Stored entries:
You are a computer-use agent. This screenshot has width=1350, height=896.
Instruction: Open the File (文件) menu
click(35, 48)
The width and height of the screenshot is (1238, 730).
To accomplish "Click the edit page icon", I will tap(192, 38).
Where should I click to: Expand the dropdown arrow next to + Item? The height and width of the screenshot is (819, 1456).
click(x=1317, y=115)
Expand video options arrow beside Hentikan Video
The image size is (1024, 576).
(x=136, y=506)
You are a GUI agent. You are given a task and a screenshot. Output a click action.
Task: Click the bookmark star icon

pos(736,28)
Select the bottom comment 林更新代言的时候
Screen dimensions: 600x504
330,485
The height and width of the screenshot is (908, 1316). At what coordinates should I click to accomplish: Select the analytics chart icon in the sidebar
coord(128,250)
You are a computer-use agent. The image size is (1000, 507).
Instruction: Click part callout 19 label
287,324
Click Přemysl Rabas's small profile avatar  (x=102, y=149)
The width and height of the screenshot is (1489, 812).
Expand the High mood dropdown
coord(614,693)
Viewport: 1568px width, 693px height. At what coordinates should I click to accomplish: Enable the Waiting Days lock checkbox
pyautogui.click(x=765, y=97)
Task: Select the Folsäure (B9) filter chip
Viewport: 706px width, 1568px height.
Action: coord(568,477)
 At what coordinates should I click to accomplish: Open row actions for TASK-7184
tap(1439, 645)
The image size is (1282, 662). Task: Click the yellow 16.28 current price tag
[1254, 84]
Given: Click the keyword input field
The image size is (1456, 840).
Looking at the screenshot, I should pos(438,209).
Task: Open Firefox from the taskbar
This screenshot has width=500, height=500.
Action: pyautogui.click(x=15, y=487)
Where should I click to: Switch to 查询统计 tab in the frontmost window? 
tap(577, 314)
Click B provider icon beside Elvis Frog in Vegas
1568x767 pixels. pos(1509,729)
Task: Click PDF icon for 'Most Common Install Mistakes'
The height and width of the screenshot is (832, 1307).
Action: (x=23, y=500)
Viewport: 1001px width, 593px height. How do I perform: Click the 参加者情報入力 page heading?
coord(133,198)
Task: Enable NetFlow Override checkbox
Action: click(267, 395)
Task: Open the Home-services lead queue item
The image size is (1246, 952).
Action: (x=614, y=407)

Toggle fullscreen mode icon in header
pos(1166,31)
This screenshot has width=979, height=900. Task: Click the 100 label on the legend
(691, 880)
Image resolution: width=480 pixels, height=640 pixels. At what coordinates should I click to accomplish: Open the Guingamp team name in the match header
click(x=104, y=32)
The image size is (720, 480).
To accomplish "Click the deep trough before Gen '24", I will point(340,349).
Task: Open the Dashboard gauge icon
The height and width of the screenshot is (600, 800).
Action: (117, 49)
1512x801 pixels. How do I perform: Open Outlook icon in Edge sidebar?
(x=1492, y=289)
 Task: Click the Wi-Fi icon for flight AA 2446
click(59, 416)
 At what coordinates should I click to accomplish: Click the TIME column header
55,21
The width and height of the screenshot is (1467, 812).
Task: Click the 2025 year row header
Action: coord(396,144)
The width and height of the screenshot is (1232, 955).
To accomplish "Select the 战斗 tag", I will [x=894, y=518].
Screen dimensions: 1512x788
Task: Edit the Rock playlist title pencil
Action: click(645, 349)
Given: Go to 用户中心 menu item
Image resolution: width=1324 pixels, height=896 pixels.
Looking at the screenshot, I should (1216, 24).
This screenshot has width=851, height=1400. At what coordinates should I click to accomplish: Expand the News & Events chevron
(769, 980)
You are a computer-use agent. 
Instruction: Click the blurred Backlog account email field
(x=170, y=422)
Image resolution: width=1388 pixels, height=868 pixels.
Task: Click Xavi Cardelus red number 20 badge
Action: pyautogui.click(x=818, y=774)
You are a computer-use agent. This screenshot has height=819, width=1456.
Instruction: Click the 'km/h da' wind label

STATED EXERCISE: Please reproduce every row above verbatim, line by line.

TASK ANSWER:
You are a computer-use agent. This screenshot has width=1350, height=896.
Instruction: Open the File (文件) menu
click(35, 48)
The width and height of the screenshot is (1238, 730).
To accomplish "Click the edit page icon", I will tap(192, 38).
Where should I click to: Expand the dropdown arrow next to + Item? The height and width of the screenshot is (819, 1456).
click(x=1317, y=115)
Expand video options arrow beside Hentikan Video
The image size is (1024, 576).
(x=136, y=506)
You are a GUI agent. You are given a task and a screenshot. Output a click action.
Task: Click the bookmark star icon

pos(736,28)
Select the bottom comment 林更新代言的时候
Screen dimensions: 600x504
330,485
The height and width of the screenshot is (908, 1316). At what coordinates should I click to accomplish: Select the analytics chart icon in the sidebar
coord(128,250)
You are a computer-use agent. The image size is (1000, 507).
Instruction: Click part callout 19 label
287,324
Click Přemysl Rabas's small profile avatar  (x=102, y=149)
The width and height of the screenshot is (1489, 812).
Expand the High mood dropdown
coord(614,693)
Viewport: 1568px width, 693px height. At what coordinates should I click to accomplish: Enable the Waiting Days lock checkbox
pyautogui.click(x=765, y=97)
Task: Select the Folsäure (B9) filter chip
Viewport: 706px width, 1568px height.
Action: coord(568,477)
 At what coordinates should I click to accomplish: Open row actions for TASK-7184
tap(1439, 645)
The image size is (1282, 662). Task: Click the yellow 16.28 current price tag
[1254, 84]
Given: Click the keyword input field
The image size is (1456, 840).
Looking at the screenshot, I should pos(438,209).
Task: Open Firefox from the taskbar
This screenshot has width=500, height=500.
Action: pyautogui.click(x=15, y=487)
Where should I click to: Switch to 查询统计 tab in the frontmost window? 
tap(577, 314)
Click B provider icon beside Elvis Frog in Vegas
1568x767 pixels. pos(1509,729)
Task: Click PDF icon for 'Most Common Install Mistakes'
The height and width of the screenshot is (832, 1307).
Action: (x=23, y=500)
Viewport: 1001px width, 593px height. How do I perform: Click the 参加者情報入力 page heading?
coord(133,198)
Task: Enable NetFlow Override checkbox
Action: click(267, 395)
Task: Open the Home-services lead queue item
The image size is (1246, 952).
Action: (x=614, y=407)

Toggle fullscreen mode icon in header
pos(1166,31)
This screenshot has width=979, height=900. Task: Click the 100 label on the legend
(691, 880)
Image resolution: width=480 pixels, height=640 pixels. At what coordinates should I click to accomplish: Open the Guingamp team name in the match header
click(x=104, y=32)
The image size is (720, 480).
To accomplish "Click the deep trough before Gen '24", I will point(340,349).
Task: Open the Dashboard gauge icon
The height and width of the screenshot is (600, 800).
Action: (117, 49)
1512x801 pixels. How do I perform: Open Outlook icon in Edge sidebar?
(x=1492, y=289)
 Task: Click the Wi-Fi icon for flight AA 2446
click(59, 416)
 At what coordinates should I click to accomplish: Click the TIME column header
55,21
The width and height of the screenshot is (1467, 812).
Task: Click the 2025 year row header
Action: coord(396,144)
The width and height of the screenshot is (1232, 955).
To accomplish "Select the 战斗 tag", I will [x=894, y=518].
Screen dimensions: 1512x788
Task: Edit the Rock playlist title pencil
Action: click(645, 349)
Given: Go to 用户中心 menu item
Image resolution: width=1324 pixels, height=896 pixels.
Looking at the screenshot, I should (1216, 24).
This screenshot has width=851, height=1400. At what coordinates should I click to accomplish: Expand the News & Events chevron
(769, 980)
You are a computer-use agent. 
Instruction: Click the blurred Backlog account email field
(x=170, y=422)
Image resolution: width=1388 pixels, height=868 pixels.
Task: Click Xavi Cardelus red number 20 badge
Action: pyautogui.click(x=818, y=774)
You are a computer-use agent. This screenshot has height=819, width=1456.
Instruction: Click the 'km/h da' wind label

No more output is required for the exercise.